Colonial surveillance: Palestinians already live in a tech dystopia

For Israel, the basic human rights of colonised Palestinians, such as the right to privacy, are irrelevant.

The Blue Wolf program is just one part of Israel's facial recognition campaign in the West Bank. It has also employed the technology in the flashpoint city of Hebron where cameras have been installed to identify Palestinians at checkpoints.
Reuters

The Blue Wolf program is just one part of Israel's facial recognition campaign in the West Bank. It has also employed the technology in the flashpoint city of Hebron where cameras have been installed to identify Palestinians at checkpoints.

Earlier this year, a Palestinian friend told me that, while passing through an Israeli checkpoint in the West Bank, Israeli soldiers knew her location without even seeing her identity card. This was scary to hear, and it made me wonder if Israeli soldiers used facial recognition technology to identify my friend’s face and destination.

I knew there must be at least some surveillance mechanisms employed that we do not yet know about. This becomes clearer when we see Israeli soldiers taking pictures of Palestinians in the occupied West Bank — an act that is often live-streamed on social media platforms.

It did not take long before we came across a Washington Post report of the Israeli military using smartphone facial recognition software called Blue Wolf to track Palestinians in the occupied West Bank. As an incentive to build the database, Israeli soldiers competed for prizes to see which unit could take the most pictures of Palestinians. This violated basic human rights, including the right to privacy.

The database contains profiles of virtually every Palestinian in the West Bank and includes a “security rating” for each one. When soldiers use their phones to capture the image of a person, a colour flashes signifying whether the individual in question should be arrested, detained, or let free.

Across the world, this type of software is often used by authoritarian regimes to help oppress populations. There have also been debates about the legality and safety of facial recognition. The method itself can be inaccurate and misidentify individuals, which can put their life in danger. The software has been banned by several US cities, and the European Parliament called for a ban of its usage by police in public.

However, for colonial powers, basic human rights of the colonised are typically irrelevant. Hence, the new surveillance program does not come as a surprise. 

Palestinians, both within and outside Palestine, already live in a tech dystopia. Colonial surveillance has been constant and aims to strip them of what remains of their privacy. 

In the city of Hebron in the West Bank, the Israeli monitoring program is happening without any notification to the local population. It eliminates spaces for safe and free social gathering because the cameras are always filming. 

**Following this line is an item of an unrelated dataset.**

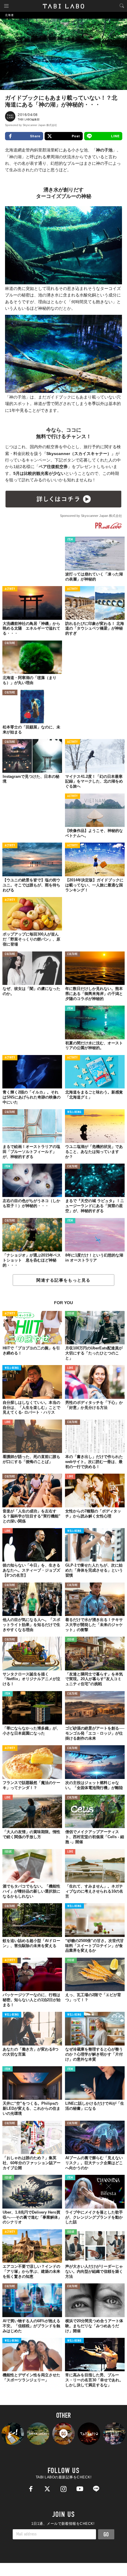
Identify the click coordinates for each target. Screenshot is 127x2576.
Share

The scale of Israeli mechanisms of control, intimidation, and surveillance that Palestinians have faced, and continue to face, is beyond the scope of any one article. That said, I will highlight two examples here: the population registry and prisons.

In both the Gaza Strip and the West Bank, the Palestinian population registry is fully controlled by the Israeli occupation authorities. All changes made to these records, including registration of births, marriages, divorces, deaths, and changes in address/name, require Israeli approval. Only after such approvals may the Palestinian Authority amend or issue an identity card. This in turn controls where Palestinians may live and whether they may travel to other areas in occupied Palestine.

Methods of surveillance are also present in Israeli jails. As soon as Palestinians are jailed, they are monitored as part of the Israeli technique of psychological warfare. And with advances in technology, human operators are becoming unnecessary.

Since 2003, the number of Israeli jailers has been continuously reduced, having been replaced with cameras. The manually operated door locks in jails have been replaced with electronic systems, with one prison officer in a central monitoring room to control a section of more than 100 prisoners.

Having fewer prison staff may result in further psychological violence. In solitary confinement, for example, prisoners have regularly been prohibited from leaving their prison cells to get some daylight or practise sport because there are not enough prison staff to ‘monitor them.’ This results in them staying in their prison cells for long hours — if not days — on end. 

Solitary confinement itself is a form of psychological torture. It’s particularly true when prisoners are not allowed to leave their cells for long periods of time. Surveillance in these circumstances amounts to a form of subjugation and dehumanisation. It not only ensures Palestinians are constantly monitored but also prohibits them from exercising their basic rights, whether it’s seeing the sun or walking outside.

In colonial contexts across all temporalities and geographies, the coloniser will not only try to oppress and dehumanise the colonised but will also treat them as ‘controlled subjects.’ The coloniser will ensure their rights are curtailed and their most intimate details, pictures and whereabouts are known. 

Colonisation means no privacy. It means invading your most intimate spaces whenever and wherever the coloniser wishes.

Israeli security and surveillance experts enforce politics of fear, and in so doing create a hostile and an aggressive program that enables the colonial order to justify its continued violence against the colonised. 

If the international community does not challenge such ideologies, they become complicit in continued violence and failing to hold those responsible to account. In doing so, they obstruct true justice and genuine confrontation of power.